Document section
Friday, September 24, 2010

49 Ways to Improve Your Life Today


1. Radiate Joy

Smile at everyone—yourself in the mirror, your boss, your family, strangers, co-workers, the clerk at the store.  Smile, just because. Smiling creates friendship, acceptance, understanding, and it’s more fun! (Kalama Hochreiter )

2. Take a Risk

Do something outside your comfort zone. Whether it’s talking to someone outside your social circle at a party when you’re shy, offering to help someone with a project that will require learning new skills at work, or trying a new ethnic restaurant instead of the usual Pie ‘n Burger, you’ll expand your horizons and, with them, your ideas about who you are and what you can do.  (Liz Pruyn)... READ MORE

Friday, September 17, 2010

Soichiro Honda: A Story Of Persistence

“Success is 99 percent failure.” - Soichiro Honda




The life of Soichiro Honda is often quoted as an inspiring story of a man who overcame unbelievable obstacles and went on to achieve great success. The story of Soichiro Honda is an inspirational tale of motivation and persistence in the face of adversity. His story serves as an important lesson for all of us and it teaches us not to give up when we suffer a setback. Despite suffering failure, ridicule and endless financial difficulties, Honda believed strongly enough in himself to make his success a reality.


Soichiro Honda was born in 1906 and he grew up helping his father repair bicycles in the small town of Komyo in Japan. While Soichiro Honda was in school he started a workshop with the intention of developing a piston ring which he planned to sell on to Toyota. He spent day and night working away in his workshop believing that he could produce the perfect design. He struggled financially during this period, even selling his wife’s jewelry for capital and occasionally slept in his workshop.


When he finally completed his finished piston ring, Soichiro took his design to Toyota who told him that his work was not up to their standards. After suffering this terrible setback, Soichiro was forced to go back to school and was taunted by those around him for failing. Other engineers laughed at his design but Soichiro refused to give up despite being ridiculed by those around him. Soichiro Honda paid little attention to school work that did not relate to his business and, when verbally attacked by his teacher, Honda responded that ‘A ticket will get you a seat in a movie theater, but a diploma won’t get you a job!’.


Soichiro believe strongly in his idea and refused to give up on his dream. He struggled on for two more years before finally gaining a contract with Toyota. By this time Japan was gearing up for war and Honda found it hard to find the building materials he needed to create a factory to produce his work. Despite this potentially disastrous set back, Honda persisted and found a new way of making concrete which allowed him to finish building the factory he needed.


Sadly this was not the end of Soichiro’s troubles as the factory he had struggled so hard to build was bombed twice during the war and steel became unavailable. Whilst most people would have given up at this point, Honda persisted and found a way to get past these obstacles. He started collecting gasoline cans which had been discarded by US fighters to help regenerate his factory, objects he described as “gifts from President Truman. When Honda started rebuilding his factory an earthquake finally destroyed it. This setback would have spelled the end for most people but Honda carried on chasing his dream.


After the war, Honda found a way of attaching a small engine onto his bicycle and quickly found that other people were interested in his strange new idea. Sadly the materials Honda needed were not available to supply the demand for his new creation. Rather than give up, Honda dug deep and sought out a way to get the finance he needed to continue with his project.

Given records
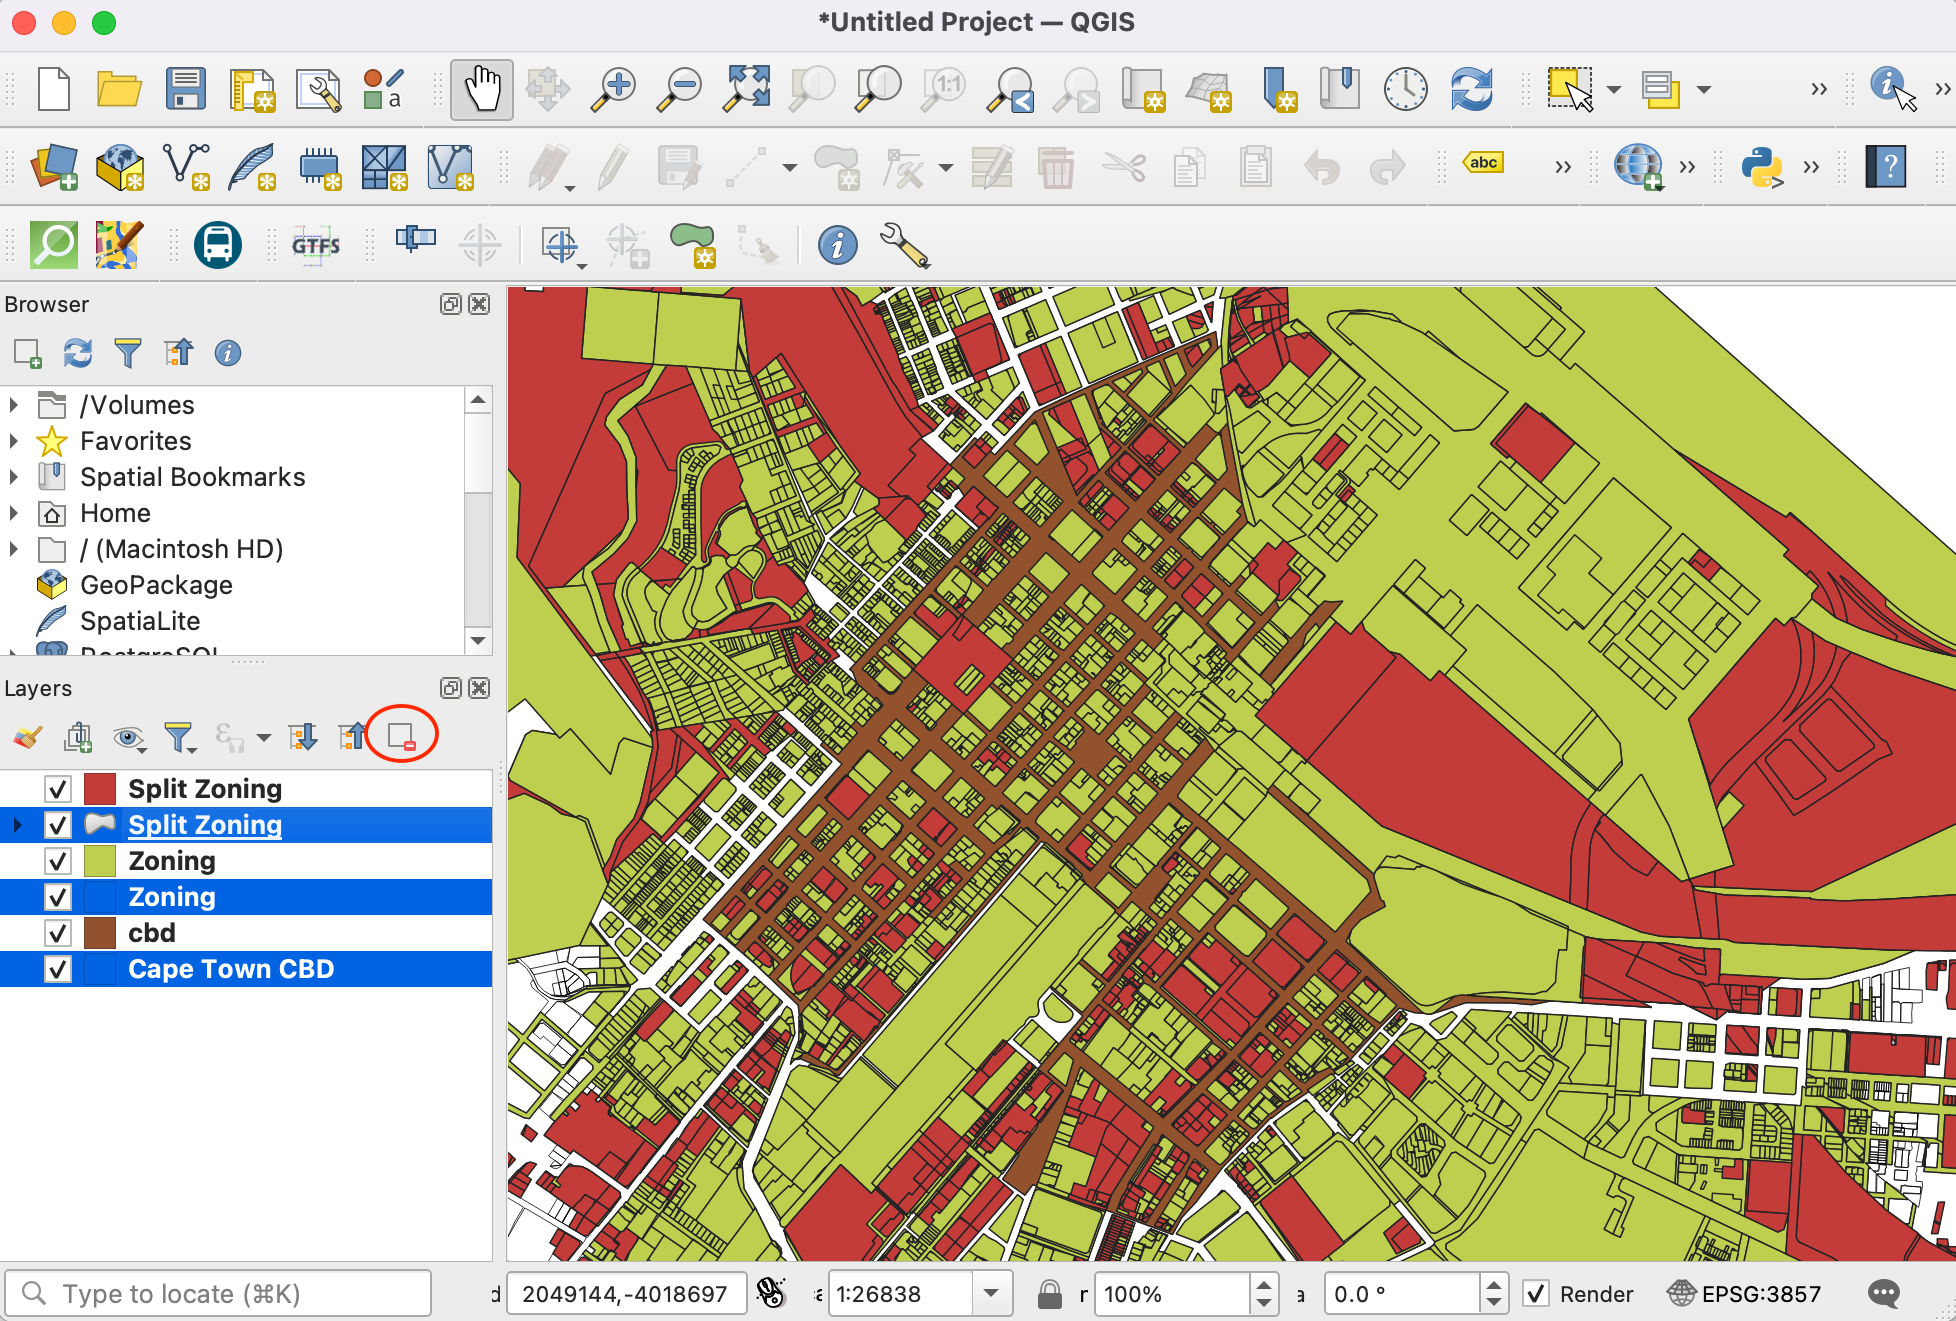Screen dimensions: 1956x1321
Task: Select the Spatial Bookmarks browser item
Action: (x=192, y=477)
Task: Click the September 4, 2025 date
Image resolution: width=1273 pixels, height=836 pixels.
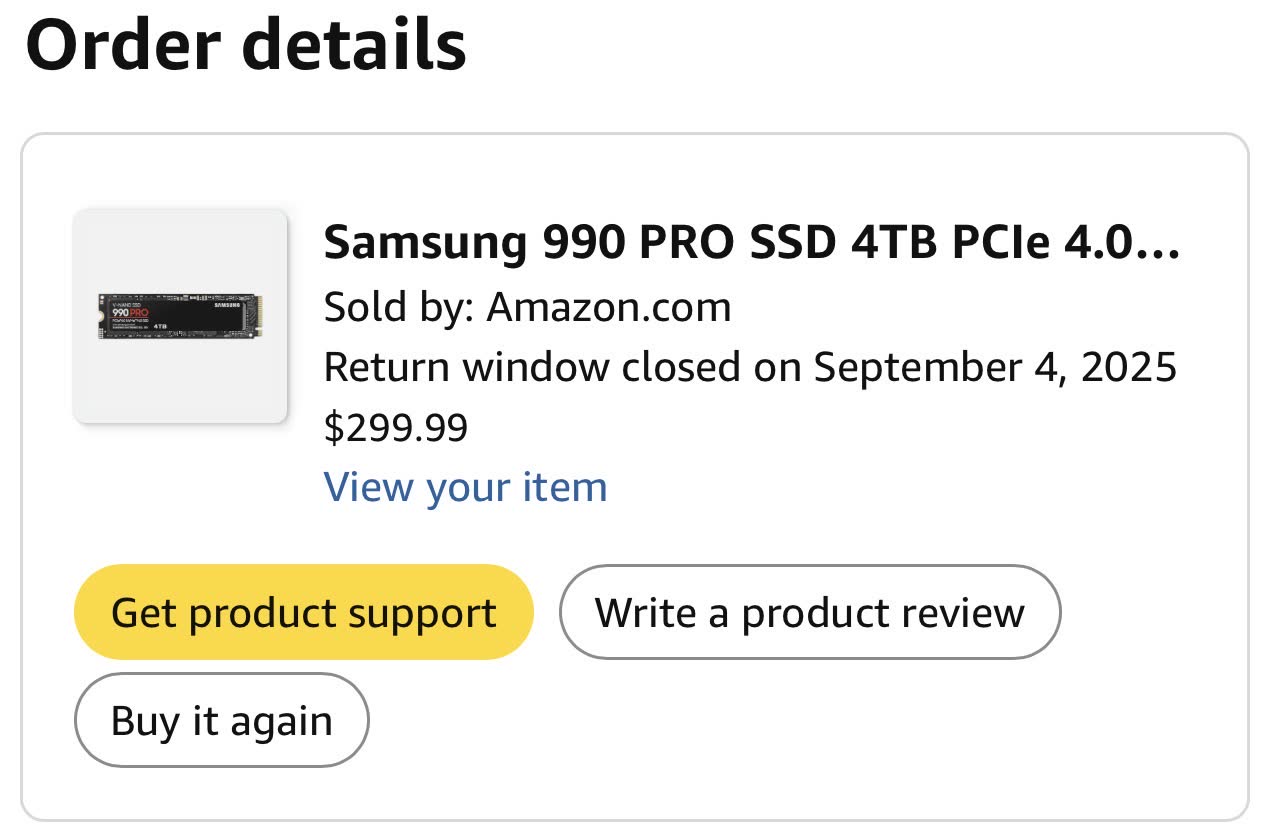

Written instruction 1
According to the blog page, in what year was Soichiro Honda born?
Written instruction 2
Copy the blog page starting with "Sadly this was" and going on through "chasing his dream.", renaming "gasoline cans" to "fuel cans".

Full response 1
1906

Full response 2
Sadly this was not the end of Soichiro’s troubles as the factory he had struggled so hard to build was bombed twice during the war and steel became unavailable. Whilst most people would have given up at this point, Honda persisted and found a way to get past these obstacles. He started collecting fuel cans which had been discarded by US fighters to help regenerate his factory, objects he described as “gifts from President Truman. When Honda started rebuilding his factory an earthquake finally destroyed it. This setback would have spelled the end for most people but Honda carried on chasing his dream.